Wiener Werbewirtschaft will Beschäftigten Nulllohnrunde zumuten
GPA-djp: Ein Affront gegen die Beschäftigten, der durch nichts zu rechtfertigen ist
Wien (GPA-djp). Rund 6000 Beschäftigten im Bereich von Werbung und Marktkommunikation in Wien droht heuer eine Nulllohnrunde und damit ein Verlust des Einkommens und der Kaufkraft. Bei der ersten Verhandlungsrunde am 10. Dezember 2009 schlug die Arbeitgeberseite vor, dass die ArbeitnehmerInnen im Jahr 2010 sogar auf den Inflationsausgleich verzichten sollen.
Der Verhandlungsleiter der Gewerkschaft GPA-djp, Alois Freitag, spricht von einem "einmaligen Affront gegen die Beschäftigten", der auch durch die gegenwärtig schwierige wirtschaftliche Situation der gesamten Branche nicht zu rechtfertigen wäre.
Die Wiener Werbewirtschaft umfasst so unterschiedliche Bereiche wie Werbeagenturen, Ankündigungsunternehmen, Marktforschungsinstitute, Werbemittelverteiler und Event-Agenturen.
Die Gewerkschaft fordert neben der jährlichen Gehaltsanpassung zum Beispiel, dass der 24. und 31. Dezember in diesem Kollektivvertrag endlich arbeitsfrei gestellt werden.

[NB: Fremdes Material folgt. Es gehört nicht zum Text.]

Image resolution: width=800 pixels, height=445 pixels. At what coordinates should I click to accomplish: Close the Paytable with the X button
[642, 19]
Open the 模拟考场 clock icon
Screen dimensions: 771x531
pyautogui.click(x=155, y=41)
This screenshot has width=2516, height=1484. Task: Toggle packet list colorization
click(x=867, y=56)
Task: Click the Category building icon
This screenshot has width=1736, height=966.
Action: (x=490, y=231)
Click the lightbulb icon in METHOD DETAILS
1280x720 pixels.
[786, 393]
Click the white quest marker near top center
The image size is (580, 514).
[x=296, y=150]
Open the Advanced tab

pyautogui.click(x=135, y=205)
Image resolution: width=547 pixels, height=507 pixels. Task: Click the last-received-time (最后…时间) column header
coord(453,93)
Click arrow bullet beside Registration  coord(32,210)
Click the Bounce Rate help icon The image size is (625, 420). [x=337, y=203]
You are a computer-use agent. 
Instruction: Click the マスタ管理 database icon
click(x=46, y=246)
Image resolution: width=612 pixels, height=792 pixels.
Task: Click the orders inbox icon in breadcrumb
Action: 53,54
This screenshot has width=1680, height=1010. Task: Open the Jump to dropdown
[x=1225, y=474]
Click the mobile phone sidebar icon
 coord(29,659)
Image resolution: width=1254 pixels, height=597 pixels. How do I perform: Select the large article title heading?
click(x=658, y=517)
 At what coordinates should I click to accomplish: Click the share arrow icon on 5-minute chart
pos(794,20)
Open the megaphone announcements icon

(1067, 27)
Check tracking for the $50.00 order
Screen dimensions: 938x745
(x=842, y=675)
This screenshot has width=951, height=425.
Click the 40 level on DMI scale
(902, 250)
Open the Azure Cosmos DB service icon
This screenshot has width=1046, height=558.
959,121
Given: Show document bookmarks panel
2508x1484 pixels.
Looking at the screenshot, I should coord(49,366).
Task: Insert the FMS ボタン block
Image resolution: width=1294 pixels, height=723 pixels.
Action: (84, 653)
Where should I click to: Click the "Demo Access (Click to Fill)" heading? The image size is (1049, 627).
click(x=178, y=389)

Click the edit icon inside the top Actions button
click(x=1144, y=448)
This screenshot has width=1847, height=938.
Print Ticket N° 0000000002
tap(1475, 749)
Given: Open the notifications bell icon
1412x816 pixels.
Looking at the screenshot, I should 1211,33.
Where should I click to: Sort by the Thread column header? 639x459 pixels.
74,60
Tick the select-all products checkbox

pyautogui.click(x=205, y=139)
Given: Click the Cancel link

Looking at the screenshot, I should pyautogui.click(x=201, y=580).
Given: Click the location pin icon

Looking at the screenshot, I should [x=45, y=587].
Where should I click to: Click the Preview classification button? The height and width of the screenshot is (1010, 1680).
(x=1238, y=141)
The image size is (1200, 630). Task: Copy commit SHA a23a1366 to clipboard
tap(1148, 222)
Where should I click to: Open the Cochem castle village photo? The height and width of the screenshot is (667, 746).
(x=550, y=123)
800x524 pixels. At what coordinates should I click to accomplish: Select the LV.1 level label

Auch beim Thema Arbeitszeit ist die Arbeitgeberseite nicht gesprächsbereit. Der Bereich Werbung und Marktkommunikation gehört zu den wenigen, in denen noch eine 40-Stunden-Woche gilt - wobei in vielen Betrieben regelmäßig unbezahlte Überstunden geleistet werden müssen.
Die Verhandlungen wurden bis zum 11. Januar unterbrochen. Die BetriebsrätInnen sind hell empört, erste Betriebsversammlungen sind bereits einberufen worden.